Directed with panache by veteran genre-crosser Michael Apted, Enough plays more shamelessly to its crowd than a band shouting out the name of the city in which it’s playing. Lopez plays a diner waitress named Slim who meets her apparent Prince Charming in Mitch, a chivalrous, wealthy customer she eventually marries. In an inspired bit of casting, Mitch is played by Billy Campbell—the dreamy, sensitive Rick from TV’s Once & Again—which makes it a perfect image-twist when Mitch turns out to be a violent control freak. He cheats on our sweet J-Lo, smacks her around for calling him on it and threatens to hurt her more and/or take away their daughter Gracie (Tessa Allen) if she tries to leave him. Yet run she does, child in tow and Mitch’s minions in pursuit, before finally deciding that she’s going to learn some Israeli fighting techniques because she’s had … enough.
Bonus points if you recognized the basic premise of “my supposedly perfect husband is actually a raving psycho so I had to run away and change my identity” (now there is a made-for-Lifetime title waiting to happen) from the 1991 Julia Roberts thriller Sleeping With the Enemy, and to a lesser degree, 1999’s Double Jeopardy. No one involved seems to care much about whether Enough’s target audience has seen something similar before, because they know that audience is more than happy to see it again. Mitch spits out instantly hissable lines like, “I bring home the money, so I get to make the rules,” and pursues Slim with a relentlessness that would make Friday the 13th’s Jason feel inadequate. His comeuppance will follow, as the night follows the day, and along the way, our genre buttons will be pushed so hard that we’ll feel the bruises on the way out of the theater.
There’s also no denying that Apted and screenwriter Nicholas Kazan push those buttons fairly well. Campbell gleefully plays the evil-incarnate husband as an icon of bullying chauvinism. The set pieces build tension effectively, and taut editing turns the chases into solid action cinema. But most of all, Enough understands that the cathartic release we’ve long sought in these female empowerment fantasies isn’t as much about shooting the abusive antagonist as it is turning the tables on him and kicking his ass black and blue. As Slim goes into training with her sensei in the hand-to-hand art of Krav Maga, we’re being primed for a great showdown. When she sets up Mitch’s beachfront palace for his downfall, the whooping is already underway. And when Slim delivers her first pimp-slap, we’ve been whipped into a foaming frenzy.

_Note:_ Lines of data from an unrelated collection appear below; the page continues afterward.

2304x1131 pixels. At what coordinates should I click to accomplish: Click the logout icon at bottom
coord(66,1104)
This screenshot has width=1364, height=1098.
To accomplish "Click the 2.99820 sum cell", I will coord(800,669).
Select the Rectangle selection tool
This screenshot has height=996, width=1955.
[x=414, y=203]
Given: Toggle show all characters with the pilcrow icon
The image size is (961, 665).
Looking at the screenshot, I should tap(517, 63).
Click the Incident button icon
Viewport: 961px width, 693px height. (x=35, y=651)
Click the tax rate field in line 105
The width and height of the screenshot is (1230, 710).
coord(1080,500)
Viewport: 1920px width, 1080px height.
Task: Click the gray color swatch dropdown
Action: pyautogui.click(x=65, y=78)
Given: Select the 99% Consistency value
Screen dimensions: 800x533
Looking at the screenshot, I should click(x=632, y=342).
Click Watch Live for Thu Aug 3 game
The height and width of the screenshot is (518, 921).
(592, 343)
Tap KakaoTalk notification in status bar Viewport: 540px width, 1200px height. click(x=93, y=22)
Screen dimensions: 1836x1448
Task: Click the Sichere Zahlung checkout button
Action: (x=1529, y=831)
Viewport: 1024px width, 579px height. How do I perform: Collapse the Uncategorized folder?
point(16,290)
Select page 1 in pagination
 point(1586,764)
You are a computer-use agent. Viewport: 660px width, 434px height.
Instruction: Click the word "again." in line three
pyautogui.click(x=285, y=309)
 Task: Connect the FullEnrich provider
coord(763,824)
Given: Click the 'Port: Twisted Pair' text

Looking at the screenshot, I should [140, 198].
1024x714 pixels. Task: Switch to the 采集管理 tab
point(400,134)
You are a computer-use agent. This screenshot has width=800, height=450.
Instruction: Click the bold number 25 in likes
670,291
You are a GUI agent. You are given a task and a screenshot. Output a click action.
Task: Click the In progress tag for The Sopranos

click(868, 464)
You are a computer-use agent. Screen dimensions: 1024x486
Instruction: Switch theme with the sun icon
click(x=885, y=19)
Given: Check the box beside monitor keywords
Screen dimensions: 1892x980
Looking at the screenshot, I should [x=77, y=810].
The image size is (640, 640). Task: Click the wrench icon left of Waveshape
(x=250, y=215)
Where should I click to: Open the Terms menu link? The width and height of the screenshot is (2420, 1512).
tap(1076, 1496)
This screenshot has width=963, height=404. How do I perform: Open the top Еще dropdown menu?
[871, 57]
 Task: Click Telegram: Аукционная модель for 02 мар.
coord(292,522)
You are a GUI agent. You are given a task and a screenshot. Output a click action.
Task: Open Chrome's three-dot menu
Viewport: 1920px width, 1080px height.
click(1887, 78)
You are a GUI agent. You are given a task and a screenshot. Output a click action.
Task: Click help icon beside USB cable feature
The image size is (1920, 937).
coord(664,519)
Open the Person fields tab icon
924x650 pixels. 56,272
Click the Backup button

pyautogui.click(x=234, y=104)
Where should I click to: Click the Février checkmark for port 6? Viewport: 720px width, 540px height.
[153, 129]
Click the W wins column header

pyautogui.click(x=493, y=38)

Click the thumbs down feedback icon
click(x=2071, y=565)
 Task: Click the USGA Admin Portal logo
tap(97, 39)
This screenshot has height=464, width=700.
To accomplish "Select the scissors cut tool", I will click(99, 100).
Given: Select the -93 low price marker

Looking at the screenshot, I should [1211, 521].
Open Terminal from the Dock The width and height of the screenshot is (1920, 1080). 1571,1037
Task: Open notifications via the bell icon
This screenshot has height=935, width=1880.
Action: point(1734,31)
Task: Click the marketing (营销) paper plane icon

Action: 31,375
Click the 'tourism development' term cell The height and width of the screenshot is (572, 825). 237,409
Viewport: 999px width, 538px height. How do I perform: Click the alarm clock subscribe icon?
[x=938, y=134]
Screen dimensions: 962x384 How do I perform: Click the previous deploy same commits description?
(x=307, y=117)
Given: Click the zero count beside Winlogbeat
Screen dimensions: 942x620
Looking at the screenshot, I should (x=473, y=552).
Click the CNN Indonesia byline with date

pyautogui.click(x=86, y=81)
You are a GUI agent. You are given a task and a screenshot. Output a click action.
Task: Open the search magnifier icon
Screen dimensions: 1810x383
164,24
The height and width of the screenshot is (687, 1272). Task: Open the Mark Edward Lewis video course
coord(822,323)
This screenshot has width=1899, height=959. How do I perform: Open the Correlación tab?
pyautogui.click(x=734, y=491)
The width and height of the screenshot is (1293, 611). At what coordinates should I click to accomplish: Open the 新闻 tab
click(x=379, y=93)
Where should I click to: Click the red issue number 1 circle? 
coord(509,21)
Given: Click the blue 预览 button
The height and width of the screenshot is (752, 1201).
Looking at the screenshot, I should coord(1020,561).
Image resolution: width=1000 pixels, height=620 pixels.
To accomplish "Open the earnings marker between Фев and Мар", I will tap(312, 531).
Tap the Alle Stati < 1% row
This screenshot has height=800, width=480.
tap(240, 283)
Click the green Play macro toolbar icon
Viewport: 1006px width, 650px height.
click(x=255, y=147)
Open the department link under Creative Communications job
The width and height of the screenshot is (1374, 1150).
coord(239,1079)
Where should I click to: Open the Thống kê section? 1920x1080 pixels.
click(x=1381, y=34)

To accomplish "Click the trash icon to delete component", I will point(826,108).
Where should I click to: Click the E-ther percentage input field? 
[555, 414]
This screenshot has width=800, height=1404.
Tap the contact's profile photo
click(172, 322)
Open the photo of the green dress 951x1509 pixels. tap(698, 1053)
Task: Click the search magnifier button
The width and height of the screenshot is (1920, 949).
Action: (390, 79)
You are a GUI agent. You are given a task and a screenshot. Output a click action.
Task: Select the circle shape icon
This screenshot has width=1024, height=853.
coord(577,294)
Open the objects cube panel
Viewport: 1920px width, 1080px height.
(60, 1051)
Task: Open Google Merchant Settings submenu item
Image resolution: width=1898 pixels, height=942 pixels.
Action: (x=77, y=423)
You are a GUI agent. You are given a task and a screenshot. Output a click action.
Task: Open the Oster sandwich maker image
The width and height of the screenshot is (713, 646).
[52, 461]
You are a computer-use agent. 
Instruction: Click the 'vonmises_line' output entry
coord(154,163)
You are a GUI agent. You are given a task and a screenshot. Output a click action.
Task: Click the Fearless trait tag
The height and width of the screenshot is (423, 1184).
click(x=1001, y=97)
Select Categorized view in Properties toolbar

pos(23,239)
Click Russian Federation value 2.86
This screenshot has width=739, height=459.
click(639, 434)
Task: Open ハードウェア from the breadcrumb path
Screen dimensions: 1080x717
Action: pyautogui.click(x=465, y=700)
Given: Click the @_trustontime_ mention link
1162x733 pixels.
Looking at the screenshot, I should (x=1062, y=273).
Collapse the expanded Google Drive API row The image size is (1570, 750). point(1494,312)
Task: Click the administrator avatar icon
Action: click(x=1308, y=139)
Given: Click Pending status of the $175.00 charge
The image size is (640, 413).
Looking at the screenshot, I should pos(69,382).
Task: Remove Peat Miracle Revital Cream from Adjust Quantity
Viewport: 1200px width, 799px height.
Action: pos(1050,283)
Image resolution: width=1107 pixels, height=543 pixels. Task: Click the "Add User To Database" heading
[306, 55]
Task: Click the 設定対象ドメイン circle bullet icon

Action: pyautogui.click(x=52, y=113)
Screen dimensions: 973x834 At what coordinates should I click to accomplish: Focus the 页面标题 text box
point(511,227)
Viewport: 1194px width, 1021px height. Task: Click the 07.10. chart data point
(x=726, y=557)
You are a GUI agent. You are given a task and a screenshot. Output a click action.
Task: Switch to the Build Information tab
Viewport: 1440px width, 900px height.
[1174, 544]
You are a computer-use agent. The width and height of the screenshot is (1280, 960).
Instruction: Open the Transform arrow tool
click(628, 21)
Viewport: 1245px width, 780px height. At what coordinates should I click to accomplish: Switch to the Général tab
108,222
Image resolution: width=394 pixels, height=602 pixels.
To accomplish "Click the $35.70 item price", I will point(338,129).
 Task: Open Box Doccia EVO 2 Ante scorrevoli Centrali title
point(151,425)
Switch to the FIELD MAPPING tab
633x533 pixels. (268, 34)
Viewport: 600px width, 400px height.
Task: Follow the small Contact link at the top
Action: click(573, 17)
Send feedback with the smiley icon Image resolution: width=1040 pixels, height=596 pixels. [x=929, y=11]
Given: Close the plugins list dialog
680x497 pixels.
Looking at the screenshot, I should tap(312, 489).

If only it didn’t take so long for Enough to get the lather going. The mid-section of the film turns into an American travelogue as Slim and Gracie bounce from L.A. to Seattle to San Francisco to Northern Michigan while attempting to elude Mitch. While all the city-hopping certainly establishes the antagonist’s persistence, it serves primarily as a nice demo reel for the film’s location manager, and a repetitive slog for the rest of us. We want to see Slim make Mitch her bitch, and there’s no excuse for wasting two hours of our time getting there.
A film like Enough should inspire something between a shrug of indifference and fuming outrage over its cynical embrace of vigilante justice. But when the lights come up and you realize a film has done its job, you can’t pretend it didn’t happen. It’s pure visceral melodrama, with the kind of simple satisfaction that doesn’t come along often … enough.